* **Extracted records**
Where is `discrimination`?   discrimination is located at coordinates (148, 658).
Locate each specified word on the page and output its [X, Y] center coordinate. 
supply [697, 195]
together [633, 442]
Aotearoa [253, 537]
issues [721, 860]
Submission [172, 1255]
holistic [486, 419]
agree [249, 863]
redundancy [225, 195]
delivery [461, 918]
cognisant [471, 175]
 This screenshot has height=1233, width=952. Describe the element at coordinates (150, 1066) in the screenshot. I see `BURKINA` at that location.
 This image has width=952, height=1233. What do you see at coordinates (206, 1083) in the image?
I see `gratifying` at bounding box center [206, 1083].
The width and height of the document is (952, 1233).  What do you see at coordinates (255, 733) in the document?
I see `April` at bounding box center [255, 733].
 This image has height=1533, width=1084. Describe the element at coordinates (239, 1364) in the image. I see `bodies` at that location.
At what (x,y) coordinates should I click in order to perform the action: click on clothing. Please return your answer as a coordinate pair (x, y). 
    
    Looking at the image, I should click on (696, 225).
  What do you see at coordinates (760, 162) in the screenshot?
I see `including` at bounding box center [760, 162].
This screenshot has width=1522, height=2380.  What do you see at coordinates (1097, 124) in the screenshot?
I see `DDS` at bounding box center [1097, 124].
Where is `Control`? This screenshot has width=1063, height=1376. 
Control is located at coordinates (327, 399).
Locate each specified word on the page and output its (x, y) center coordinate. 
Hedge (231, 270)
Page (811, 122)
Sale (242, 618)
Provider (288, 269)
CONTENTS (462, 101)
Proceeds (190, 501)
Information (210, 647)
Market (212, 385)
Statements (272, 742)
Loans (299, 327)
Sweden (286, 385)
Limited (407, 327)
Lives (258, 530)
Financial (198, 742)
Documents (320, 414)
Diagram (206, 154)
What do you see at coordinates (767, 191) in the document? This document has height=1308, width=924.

* **Problem description**
Copy the rows again from the line with "Sweden (286, 385)" through the end of the rows, swapping "Diagram" for "Chart" and changing nothing else.

* **Exercise answer**
Sweden (286, 385)
Limited (407, 327)
Lives (258, 530)
Financial (198, 742)
Documents (320, 414)
Chart (206, 154)
What do you see at coordinates (767, 191) in the document? This document has height=1308, width=924.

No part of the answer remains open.